Fue el que propuso por primera vez la nueva concepción, postulando que es el consumidor quien otorga valor a las mercancías, a las que recurre para satisfacer necesidades individuales. De este modo concibe su definición en los siguientes términos: “valor es la importancia que las mercancías concretas o determinadas cantidades de ellas adquieren para nosotros por el hecho de que sabemos que la satisfacción de nuestras necesidades dependen de que dispongamos de ellas.”

Menger quería descubrir la ley que regía en la formación de los precios, para lo que basó su propuesta en las necesidades en relación con las mercancías, rechazando la percepción objetiva del valor. De este modo formulará el principio de la utilidad en la dimensión marginal. Para empezar, dijo que un consumidor racional buscará obtener la mayor satisfacción de los bienes que desea consumir, distribuyendo su dinero de modo tal que su última unidad monetaria gastada en un bien le brinde la misma satisfacción que la unidad monetaria gastada en cualquier otro. Esto se complementa con la afirmación de que el consumidor, en su afán de aumentar su satisfacción, trasladará algo del gasto del bien menos importante a otro que considere de mayor importancia. Este es el principio de “marginalidad” o marginal, principio bajo el cual el consumidor participa en la estructuración de la demanda de mercado.
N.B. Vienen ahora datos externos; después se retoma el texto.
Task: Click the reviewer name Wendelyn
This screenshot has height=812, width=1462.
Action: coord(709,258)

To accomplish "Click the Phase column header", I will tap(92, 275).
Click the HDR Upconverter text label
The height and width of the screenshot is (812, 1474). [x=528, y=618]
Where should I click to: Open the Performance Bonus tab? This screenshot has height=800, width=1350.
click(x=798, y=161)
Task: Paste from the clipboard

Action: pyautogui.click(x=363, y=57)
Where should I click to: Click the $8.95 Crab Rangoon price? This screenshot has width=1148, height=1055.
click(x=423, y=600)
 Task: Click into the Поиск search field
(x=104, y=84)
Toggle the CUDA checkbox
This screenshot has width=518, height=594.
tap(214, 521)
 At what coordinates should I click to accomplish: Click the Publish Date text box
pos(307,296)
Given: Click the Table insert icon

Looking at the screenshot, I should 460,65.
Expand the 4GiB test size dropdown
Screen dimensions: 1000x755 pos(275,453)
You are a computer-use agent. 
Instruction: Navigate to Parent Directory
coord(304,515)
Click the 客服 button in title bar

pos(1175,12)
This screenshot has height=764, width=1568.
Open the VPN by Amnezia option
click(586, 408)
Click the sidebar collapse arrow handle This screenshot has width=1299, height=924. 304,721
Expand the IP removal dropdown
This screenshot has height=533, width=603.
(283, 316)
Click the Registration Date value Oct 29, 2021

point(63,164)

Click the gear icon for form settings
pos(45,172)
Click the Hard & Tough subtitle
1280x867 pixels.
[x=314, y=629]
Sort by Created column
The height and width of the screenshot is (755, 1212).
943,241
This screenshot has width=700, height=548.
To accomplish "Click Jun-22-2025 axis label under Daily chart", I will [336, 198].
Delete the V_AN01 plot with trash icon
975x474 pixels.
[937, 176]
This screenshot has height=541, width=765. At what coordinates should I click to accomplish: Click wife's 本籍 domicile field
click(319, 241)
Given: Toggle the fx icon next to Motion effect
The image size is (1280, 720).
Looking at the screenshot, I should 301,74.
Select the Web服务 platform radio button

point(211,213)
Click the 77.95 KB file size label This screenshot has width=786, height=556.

Pero aún quedaba por realizar la generalización de la solución al problema de la valoración, lo que se expresaría en su “teoría de la imputación”.

Wiliam Stanley Jevons

Hace tres aportes de valía a la teoría de la utilidad: considera que la utilidad no debe ser tratada como una magnitud absoluta, a diferencia de Meger, sino bajo el concepto de “grado final de utilidad”; quiere recurrir a procedimientos técnicos para medir la utilidad y pone al valor de uso como base del valor de cambio, por lo que llega a la vinculación del bien con el individuo. En otras palabras, consolida la utilidad marginal en una tarea simultánea con Menger, Walras y Marshall, aunque todos ellos trabajan de modo independiente.